Of course, you would also need to make sure that any application or code that inserts rows into the table knows that convention (val1 should always be the smallest of the two values) and follows it.

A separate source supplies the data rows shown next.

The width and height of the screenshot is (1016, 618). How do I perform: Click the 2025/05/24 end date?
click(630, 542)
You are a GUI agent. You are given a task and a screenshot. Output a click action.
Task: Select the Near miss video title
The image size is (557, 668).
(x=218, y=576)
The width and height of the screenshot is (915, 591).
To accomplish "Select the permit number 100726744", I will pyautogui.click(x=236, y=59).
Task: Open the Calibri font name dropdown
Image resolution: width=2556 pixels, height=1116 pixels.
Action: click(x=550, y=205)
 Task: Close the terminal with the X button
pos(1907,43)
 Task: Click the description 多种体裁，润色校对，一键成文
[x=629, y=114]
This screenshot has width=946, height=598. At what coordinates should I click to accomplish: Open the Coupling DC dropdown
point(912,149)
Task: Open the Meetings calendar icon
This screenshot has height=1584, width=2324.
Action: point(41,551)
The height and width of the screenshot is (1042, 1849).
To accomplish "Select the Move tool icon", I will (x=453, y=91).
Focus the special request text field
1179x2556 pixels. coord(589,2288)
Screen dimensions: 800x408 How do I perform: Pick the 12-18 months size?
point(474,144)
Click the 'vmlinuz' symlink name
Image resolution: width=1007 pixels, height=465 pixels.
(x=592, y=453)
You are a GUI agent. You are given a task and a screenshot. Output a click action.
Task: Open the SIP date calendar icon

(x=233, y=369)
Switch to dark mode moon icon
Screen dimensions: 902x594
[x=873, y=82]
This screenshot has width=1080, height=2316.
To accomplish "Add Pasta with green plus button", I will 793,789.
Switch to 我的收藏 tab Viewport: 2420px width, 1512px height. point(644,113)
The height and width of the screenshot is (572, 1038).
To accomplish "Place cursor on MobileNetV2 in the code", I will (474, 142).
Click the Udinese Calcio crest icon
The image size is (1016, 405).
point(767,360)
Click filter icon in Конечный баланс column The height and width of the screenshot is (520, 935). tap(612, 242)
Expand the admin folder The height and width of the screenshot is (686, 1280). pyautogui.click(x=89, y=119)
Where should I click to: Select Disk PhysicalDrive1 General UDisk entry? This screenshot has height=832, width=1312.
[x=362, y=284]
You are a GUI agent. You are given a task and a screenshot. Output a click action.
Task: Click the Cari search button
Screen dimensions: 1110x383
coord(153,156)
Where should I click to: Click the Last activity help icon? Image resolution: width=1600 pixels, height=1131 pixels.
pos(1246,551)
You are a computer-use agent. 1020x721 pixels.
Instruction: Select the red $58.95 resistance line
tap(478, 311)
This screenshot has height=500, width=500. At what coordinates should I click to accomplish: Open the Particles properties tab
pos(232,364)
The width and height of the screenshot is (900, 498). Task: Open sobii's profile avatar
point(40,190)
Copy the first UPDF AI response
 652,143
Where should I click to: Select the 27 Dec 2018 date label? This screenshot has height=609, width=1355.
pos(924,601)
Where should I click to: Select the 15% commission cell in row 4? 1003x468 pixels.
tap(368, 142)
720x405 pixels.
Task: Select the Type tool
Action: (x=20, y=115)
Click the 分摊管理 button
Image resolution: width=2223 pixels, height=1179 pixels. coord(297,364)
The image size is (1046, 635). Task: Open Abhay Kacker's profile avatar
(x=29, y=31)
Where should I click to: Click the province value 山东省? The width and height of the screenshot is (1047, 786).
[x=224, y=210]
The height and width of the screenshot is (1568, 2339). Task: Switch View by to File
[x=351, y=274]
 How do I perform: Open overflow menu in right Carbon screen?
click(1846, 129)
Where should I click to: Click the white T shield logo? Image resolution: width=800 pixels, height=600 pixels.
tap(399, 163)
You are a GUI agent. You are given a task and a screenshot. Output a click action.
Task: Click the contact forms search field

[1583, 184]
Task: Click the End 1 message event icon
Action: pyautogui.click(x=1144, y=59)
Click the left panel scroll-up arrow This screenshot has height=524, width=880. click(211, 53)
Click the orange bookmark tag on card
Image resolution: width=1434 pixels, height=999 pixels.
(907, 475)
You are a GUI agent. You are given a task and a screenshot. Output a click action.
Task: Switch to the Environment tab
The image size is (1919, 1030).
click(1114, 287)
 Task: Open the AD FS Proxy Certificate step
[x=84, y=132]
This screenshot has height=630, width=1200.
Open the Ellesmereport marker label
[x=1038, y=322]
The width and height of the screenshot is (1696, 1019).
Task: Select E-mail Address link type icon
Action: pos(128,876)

If eliminate means not show, try this, this won't return any rows for those conditions
select * from YourTable t1
where not exists (select * from YourTable t2
where t1.Val1 = t2.Val2
and t1.Val2 = t2.Val1)
delete from YourTable
where (Val1, Val2)
in (select Val2, Val1 from YourTable where Val1 > Val2)
There is a corner case that isn't handled well here. That is the case where Val1 and Val2 are equal. Deleting all but one occurrence of such rows is a bit trickier. Anyone have any ideas?